My table, made of maple and cherry.
   I did not realize that gluing a table is a mass, brute force undertaking where the entire class has to set upon each table, one at a time, glue brushes and spatulas flying, so as to finish before the thing dries out of kilter. I did not realize the number of big rubber mallets that would be necessary, with considerable pounding pieces into place. The table needs to be square, aligned. Thus various pieces have to be rammed home then braced using big Jorgensen Cabinet Master Parallel Jaw Bar Clamps, sometimes applied directly to force pieces into place. 
     I did not realize that everyone had to do it together, one table at a time, because glue dries quickly.
     I was horror struck when the entire class was invited to begin learning on my table, first thing. It was like showing up for what you thought was a picnic and finding instead you had to trust drop off a cliff. I divided my time between dabbing glue into mortises and grabbing squares of paper towel moistened with spit to prissily clean up glue others had slopped on my finely finished cherry and maple surfaces. When the thing was done, with eight orange Jorgensen clamps squeezing it together, my little table seemed like some kind of crazed wooden alien beast being restrained for transport to a moon prison.
     Here's the thing. I did the entire final class a second time, assembling another set of tables. I wasn't sure how many other students in the mortise and tenon unit would miss their various last classes — the school does seem to attract lawyers trying to keep a foot in the living world of tangible reality — so showing up bright and early Saturday for my kid's make-up session to lend a hand with his gluing ordeal seemed the kind of boss dad flex that I've mastered.
     There were four other students, and a teacher who pitched in, so it wasn't as if we were alone, père et fils. Still, I was very glad I'd come, not just to aid my son, nor the personality-effacing challenge of doing woodworking against the clock. But having just done this all the previous Monday, I actually was the one beside the teacher who knew what we were supposed to be doing. So I could point out where a piece was being put on backward, or advise someone to line up the grain with another piece, and in general proved more helpful than I normally would.  Not only did I get a table out of it, but a whiff of something far more precious: a sense of competency in an area where previously I was completely inept. The joy of knowing what you're doing. Gluing together the table a second time was really fun. Another aspect to the process I just did not expect.
     My son and I were too preoccupied to get ourselves into a weekend session of the third class, Techniques of Machining Wood, when it begins next week. These classes fill up fast. And frankly I think he could use a breather — I know I could. But are 100 percent committed to snagging a pair of spots in the session that begins in May. While I've decided not to take the buy-out — I think, having until Sunday at 5 p.m. to change my mind — I'm not 100 percent confident I won't be canned anyway. Woodworking will then come in handy, to both pass my greatly expanded free time and maybe pick up some pocket change.

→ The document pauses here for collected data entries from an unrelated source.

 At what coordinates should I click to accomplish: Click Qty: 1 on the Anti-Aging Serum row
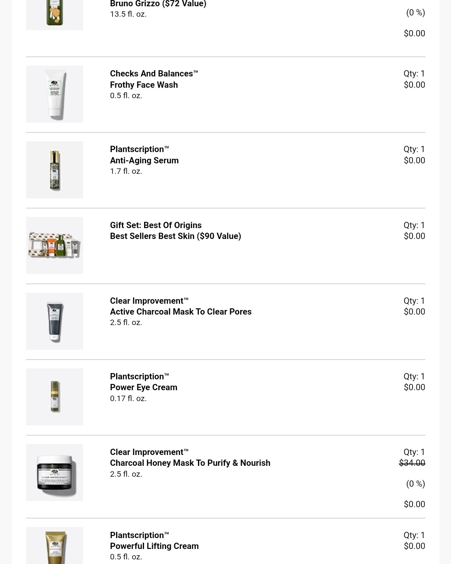click(414, 149)
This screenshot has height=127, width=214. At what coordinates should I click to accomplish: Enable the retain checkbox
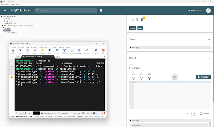coord(201,113)
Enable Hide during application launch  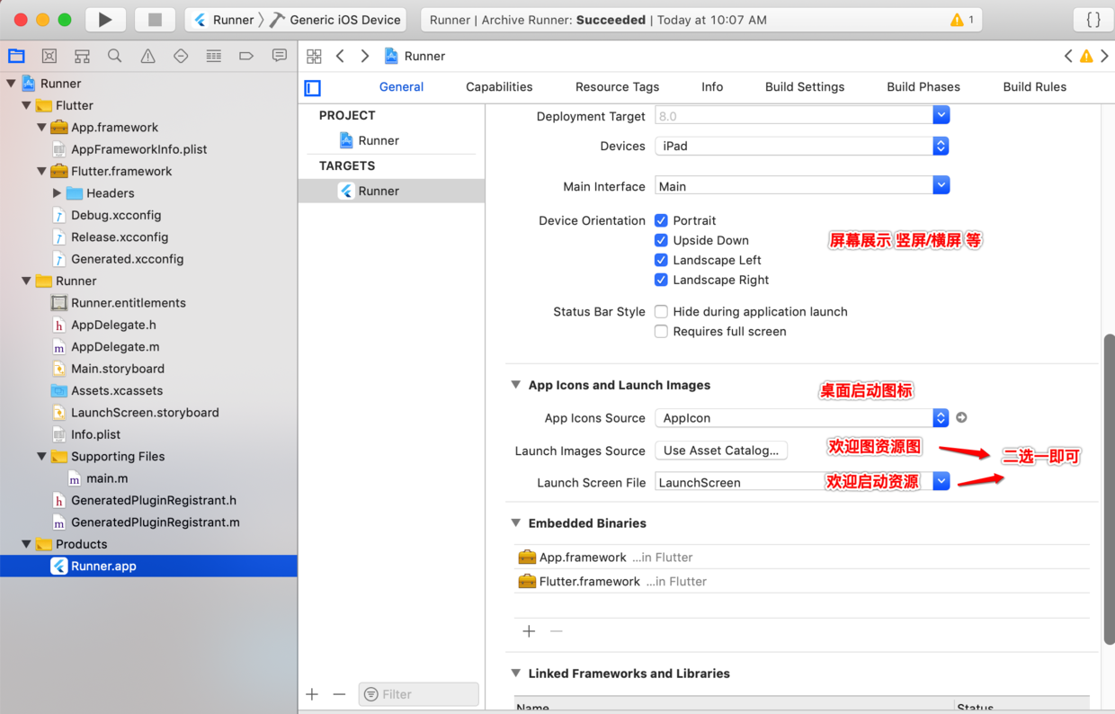(x=661, y=311)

Gibbs, the school dog, likes to hang out by the window, waiting for trains.


34 comments:

  1. Congrats! Fot the past 20 years or so I have suffered from woodworking and a host of home trades envy. Like most, I've neither the money nor space for the tools and equipment for many basics let alone specialties, and certainly muscle, grip and brain function began waving goodbye a decade ago. But so far the dreams linger.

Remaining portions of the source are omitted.